Dexamethasone Chemotherapy Does Not Disrupt Orexin Signaling

Abstract

Background: Steroid-induced sleep disturbance is a common and highly distressing morbidity for children receiving steroid chemotherapy for the treatment of pediatric acute lymphoblastic leukemia (ALL). Sleep disturbance can negatively impact overall quality of life, neurodevelopment, memory consolidation, and wound healing. Hypothalamic orexin neurons are influential wake-promoting neurons, and disturbances in orexin signaling leads to abnormal sleep behavior. A new class of drug, the orexin receptor antagonists, could be an intriguing option for sleep disorders caused by increased orexinergic output. Our aim was to examine the impact of ALL treatment doses of corticosteroids on the orexin system in rodents and in children undergoing treatment for childhood ALL.

Methods: We administered repeated injections of dexamethasone to rodents and measured responsive orexin neural activity compared to controls. In children with newly diagnosed standard risk B-cell ALL receiving dexamethasone therapy per Children's Oncology Group (COG) induction therapy from 2014-2016, we collected pre- and during-steroids matched CSF samples and measured the impact of steroids on CSF orexin concentration.

Results: In both rodents, all markers orexin signaling, including orexin neural output and orexin receptor expression, were preserved in the setting of dexamethasone. Additionally, we did not detect a difference in pre- and during-dexamethasone CSF orexin concentrations in children receiving dexamethasone.

Conclusions: Our results demonstrate that rodent and human orexin physiology is largely preserved in the setting of high dose dexamethasone. The data obtained in our experimental model fail to demonstrate a causative role for disruption of the orexin pathway in steroid-induced sleep disturbance.

Fig 1. Mice (a, c-e, i-j) and rats (b, f-h) treated with dexamethasone (DEX) versus saline (vehicle) exhibit largely preserved orexin neuron signaling.

(a) DEX does not cause a measurable difference in mouse orexin neuron gene expression as measured by RT-PCR (Vehicle n = 3, DEX n = 5). (b) DEX does not cause a measurable difference in rat orexin neuron gene expression as measured by RT-PCR (Vehicle n = 4, DEX n = 3). (c) Schematic illustrating the division between LH and PFA/DMH orexin neuron populations. (d, e) DEX does not upregulate mouse orexin neuron gene expression as measured by ISH, as grain clusters per orexin neuron (corresponding to radiolabeled Hcrt mRNA) are equivalent in both the DEX and NS animals in both the PFA/DMH and LH (Vehicle n = 9, DEX n = 8). (f) DEX does not alter total hypothalamic orexin (Ox-A) protein concentration in rats treated with DEX (Vehicle n = 7, DEX n = 7). (g) A disrupted normal diurnal variation of Ox-A by day 5 of DEX-treatment compared to sham (Vehicle n = 8, DEX n = 7) **p < 0.01. (h) On repeat testing, CSF Ox-A concentration on day 5 was equivalent between groups (Vehicle n = 7, DEX n = 7). (i, j) DEX did not cause a measurable difference in mice orexin 1 receptor gene expression (Vehicle n = 4, DEX n = 3) or orexin 2 receptor gene expression (NS n = 4, DEX n = 3) as measured by RT-PCR. Data, unless otherwise specified, represent orexin levels at the expected nadir (evening) on day 5 of DEX or sham treatment. Data are expressed as mean ± SEM.

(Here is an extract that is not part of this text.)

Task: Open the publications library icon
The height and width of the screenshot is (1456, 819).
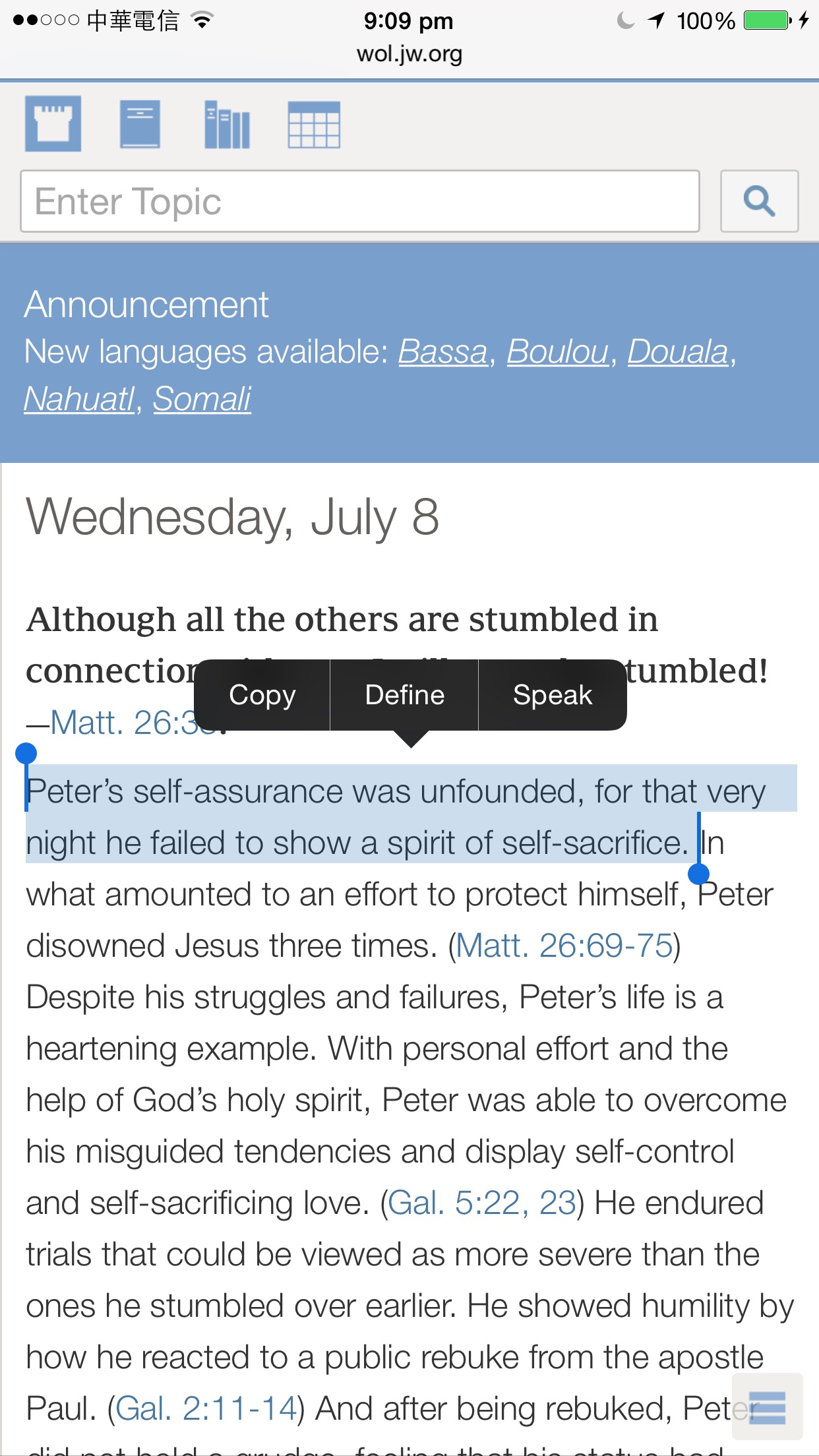Action: tap(227, 124)
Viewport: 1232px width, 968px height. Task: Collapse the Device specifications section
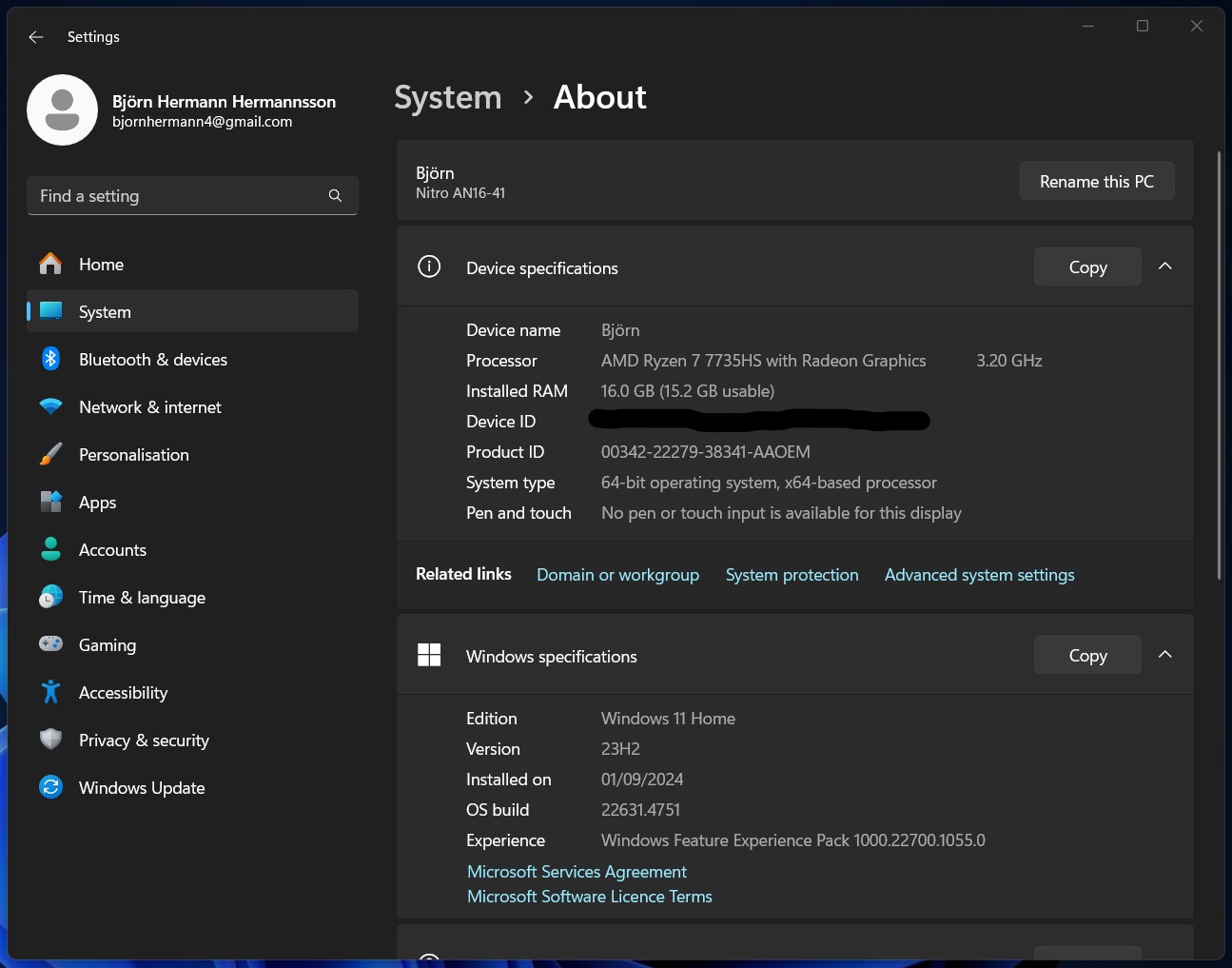(x=1164, y=267)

Fig 2. Human CSF orexin levels.

(a) Individual patient CSF orexin levels at baseline and then 8 days into dexamethasone (DEX) therapy for ALL. Mean baseline orexin concentration is equivalent to mean DEX day 8 orexin concentration. (b) There was no significant change in mean orexin level from baseline to DEX day 8 (n = 22). Data are expressed as mean ± SEM.